◆ Stated task A ◆
Decide whether each statement agrees with the passage on al-Qarafi: (i) al-Qarafi was born in Cairo; (ii) al-Izz ibn Abd al-Salam was a Shafi'i master from Damascus; (iii) al-Qarafi held a teaching post at the mosque of Amr ibn al-As. Answer yes or no for each, quoting the deciding words.
◆ Stated task B ◆
From the passage on al-Qarafi, give again the part that opens with the words containing "Shihab al-Din Ahmad" and closes with "spent his career.", renaming "Maliki" as "Malikite" throughout it.

◆ Excerpted passage ◆
******
Shihab al-Din Ahmad ibn Idris al-Qarafi was one of the most important Maliki jurists and legal theorists of the medieval Muslim world. (The Maliki school, or madhhab, is one of the four main Sunni schools of Islamic law.) He was of Sanhaja Berber descent and, according to the biographical tradition, was born around 1228 CE (the AH year is given variously, commonly 626) in Bahfashim, a village in the Bahnasa region of Upper Egypt. As a young man he moved to Cairo, then under Ayyubid and later Mamluk rule, where he spent his career.

His sobriquet "al-Qarafi" comes from al-Qarafa, the great cemetery district of Old Cairo where he is said to have grown up. He studied with leading scholars of the age, most notably the Damascene Shafi'i master al-Izz ibn Abd al-Salam, as well as the Maliki authority Ibn al-Hajib and the hadith scholar al-Mundhiri. He later held teaching posts at Cairo madrasas (colleges) and at the mosque of Amr ibn al-As.
******
◆ Information supplied ◆

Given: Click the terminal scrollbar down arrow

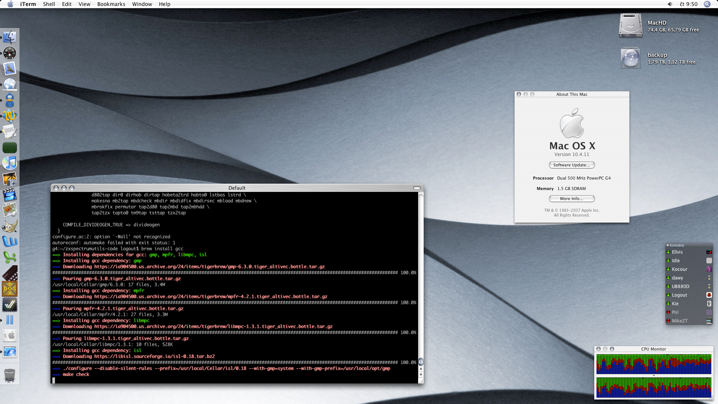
******
◆ Output A ◆
(i) No: "born around 1228 CE (the AH year is given variously, commonly 626) in Bahfashim, a village in the Bahnasa region of Upper Egypt"
(ii) Yes: "the Damascene Shafi'i master al-Izz ibn Abd al-Salam"
(iii) Yes: "He later held teaching posts at Cairo madrasas (colleges) and at the mosque of Amr ibn al-As."

◆ Output B ◆
Shihab al-Din Ahmad ibn Idris al-Qarafi was one of the most important Malikite jurists and legal theorists of the medieval Muslim world. (The Malikite school, or madhhab, is one of the four main Sunni schools of Islamic law.) He was of Sanhaja Berber descent and, according to the biographical tradition, was born around 1228 CE (the AH year is given variously, commonly 626) in Bahfashim, a village in the Bahnasa region of Upper Egypt. As a young man he moved to Cairo, then under Ayyubid and later Mamluk rule, where he spent his career.